As someone who grew up in my youth in the 50s and 60s on East Springfield Street for many years, along with my younger brother, Dominic, we were altar boys there. In its last half-century of existence, it was Rector Father Francis J. Gilday who held the place together. He even got a street renamed in his honor for everything he did in this corner of the South End surrounding old Boston City Hospital back in the day when the neighborhood was a working class blue collar community years removed from its eventual gentrification.
The selling of the church now completes the selling off of the entire Jesuit block between East Newton and East Concord Streets, Harrison Avenue and old James Street now Gilday Way.
I can remember when old Boston College High School moved to Dorchester when I was eight years old and now it is luxury condos. As altar boys we would always go on safaris through the closed up high schools where time stood still. Books still on the desks, homework assignments still written in chalk and a grand movie theatre the neighborhood never knew exists.
You know there’s an old song that goes, “All good things must end.” I am not surprised what is happening to this church and all my memories that go along with it.

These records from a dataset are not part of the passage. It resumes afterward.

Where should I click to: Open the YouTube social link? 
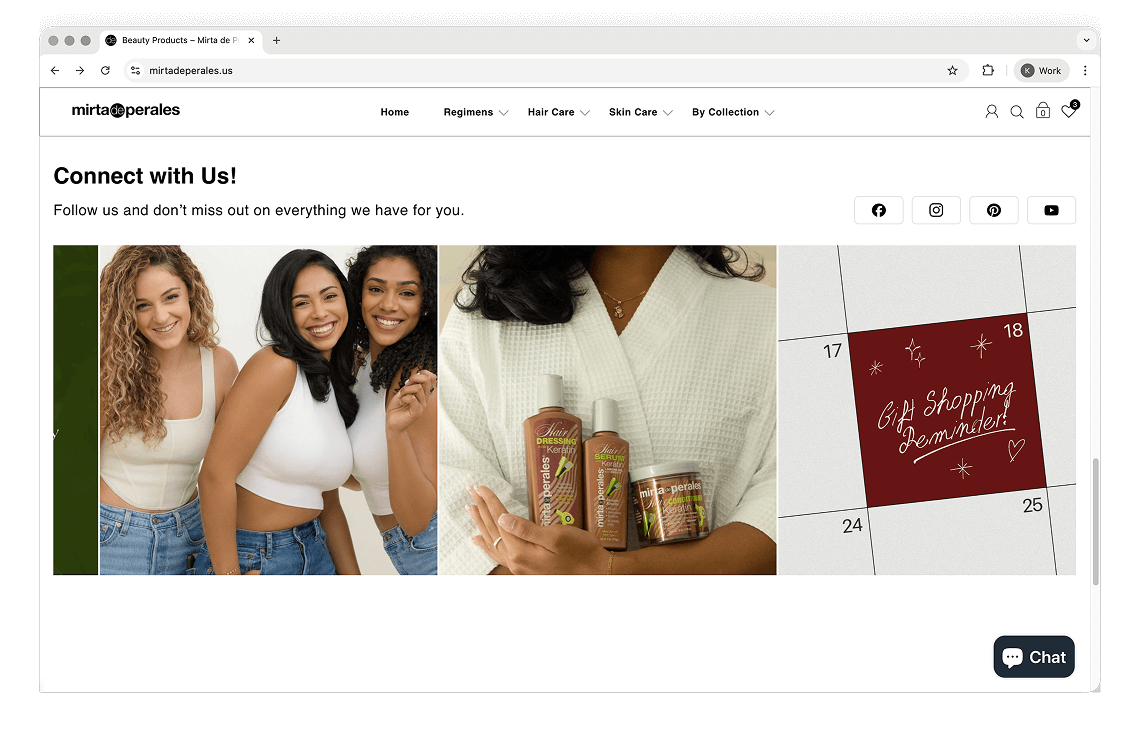(1051, 210)
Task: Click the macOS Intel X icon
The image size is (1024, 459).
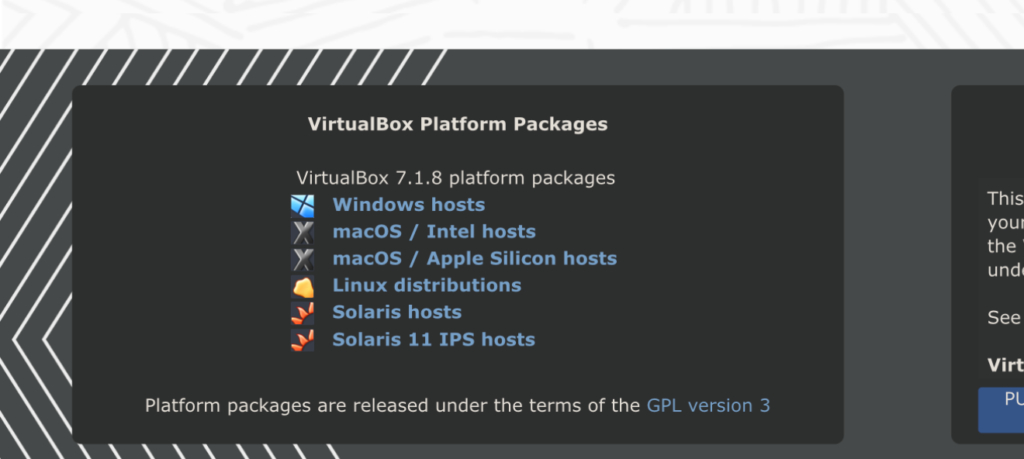Action: pos(302,232)
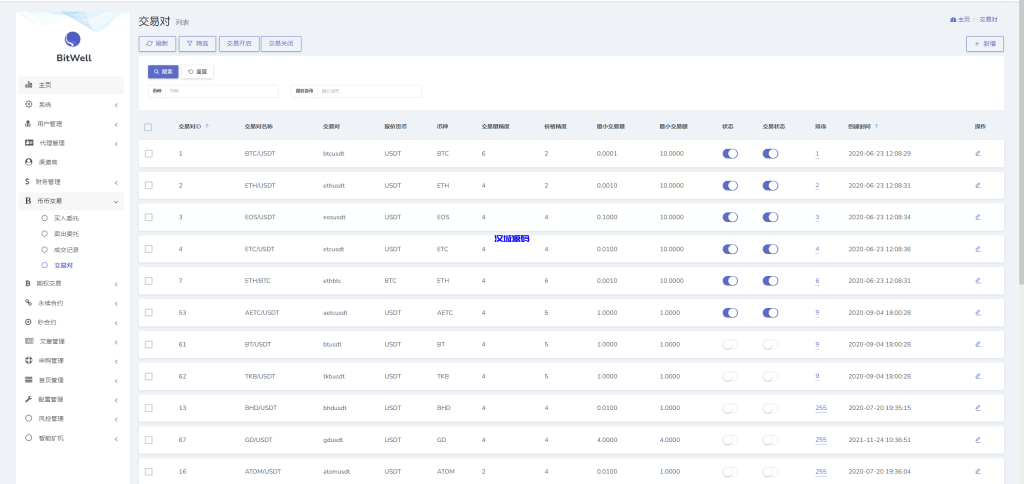Viewport: 1024px width, 484px height.
Task: Tick the checkbox for the EOS/USDT row
Action: point(148,217)
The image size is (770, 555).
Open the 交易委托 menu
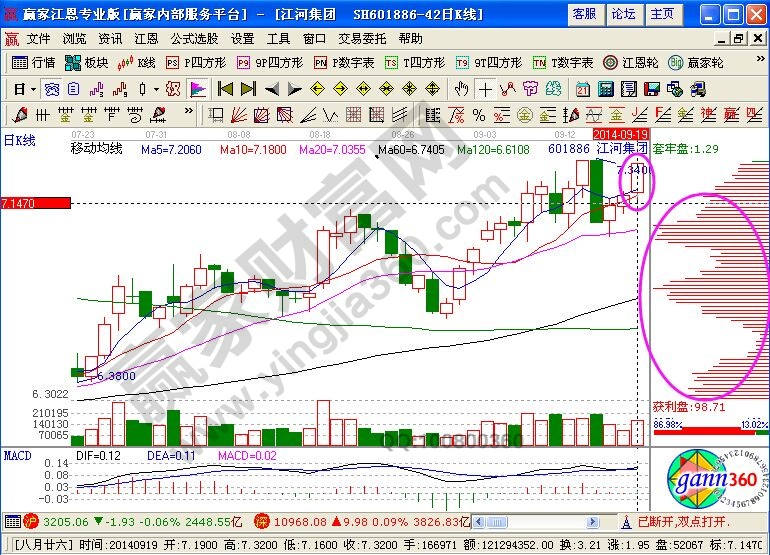coord(361,38)
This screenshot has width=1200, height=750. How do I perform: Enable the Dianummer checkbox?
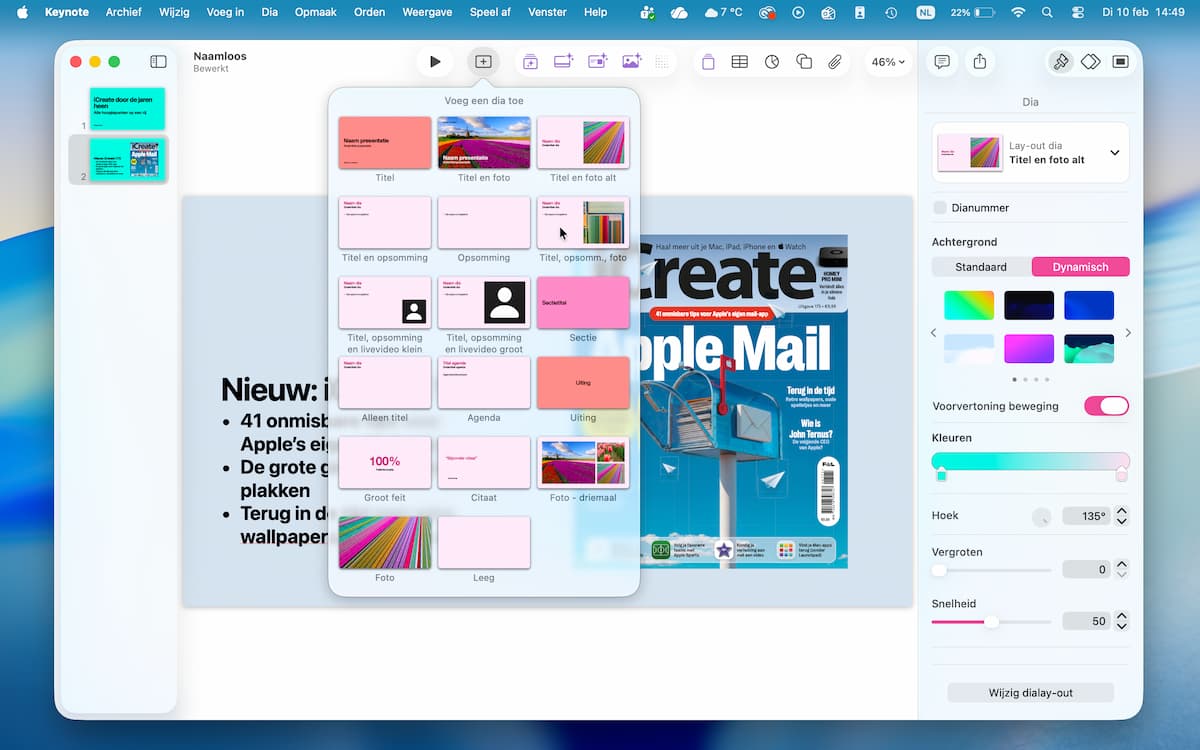[x=940, y=208]
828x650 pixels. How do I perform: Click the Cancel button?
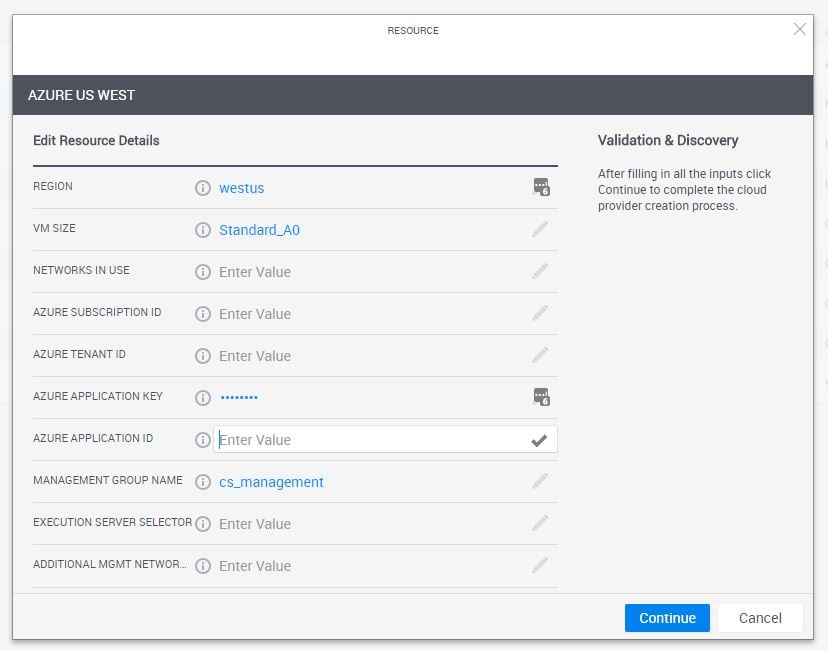[760, 618]
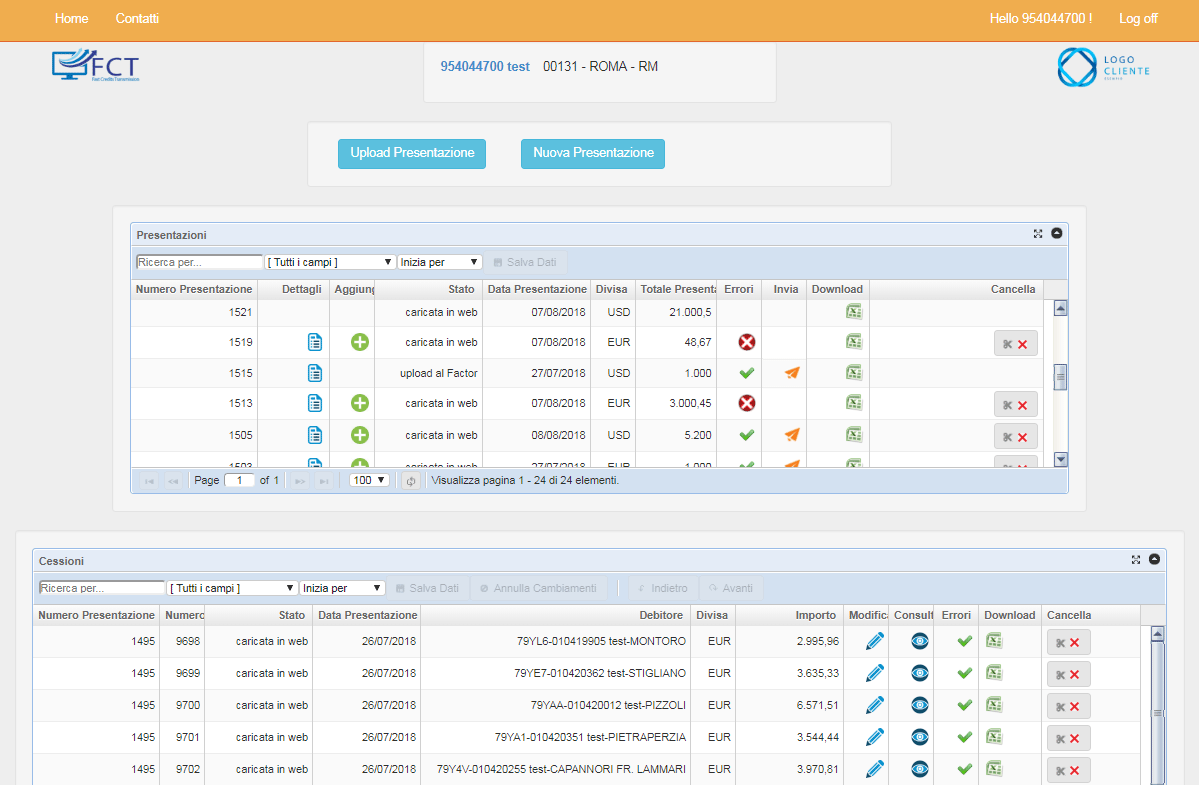Viewport: 1199px width, 785px height.
Task: Download Excel file for presentation 1521
Action: (x=853, y=312)
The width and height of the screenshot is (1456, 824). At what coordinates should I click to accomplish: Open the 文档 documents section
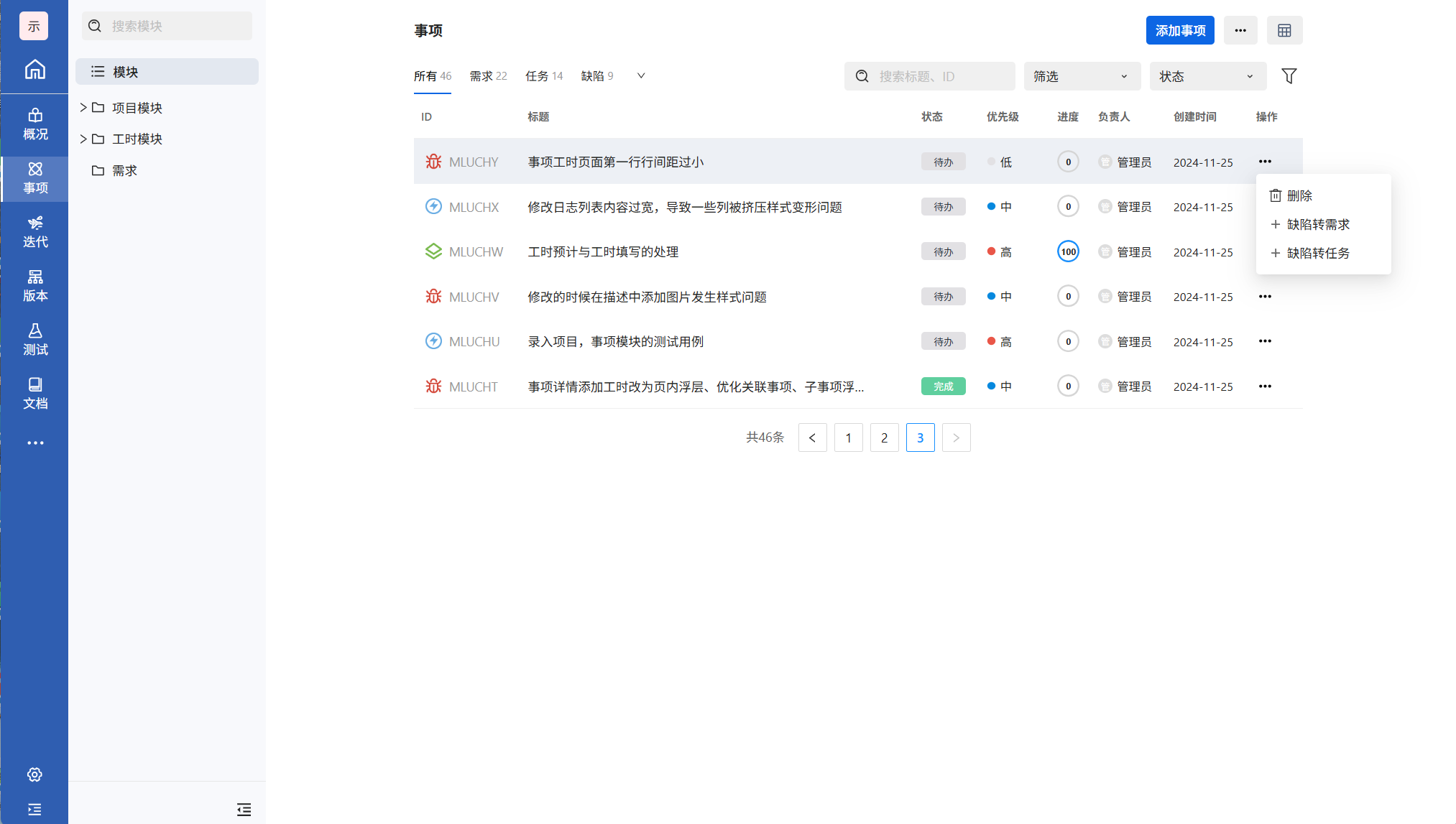point(34,393)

I must have gone to confession at this edifice one hundred thousand times or so it seems. You always wanted Father George Hanlon for confession and never Father Jerry Lynch but I confess right now, I am so glad that the Immaculate Conception will live forever inside me. It was a great time and a great place.
Hopefully, the new tenants who will live inside it will see the beauty of the place I found so many years ago.
Sal Giarratani is a local writer.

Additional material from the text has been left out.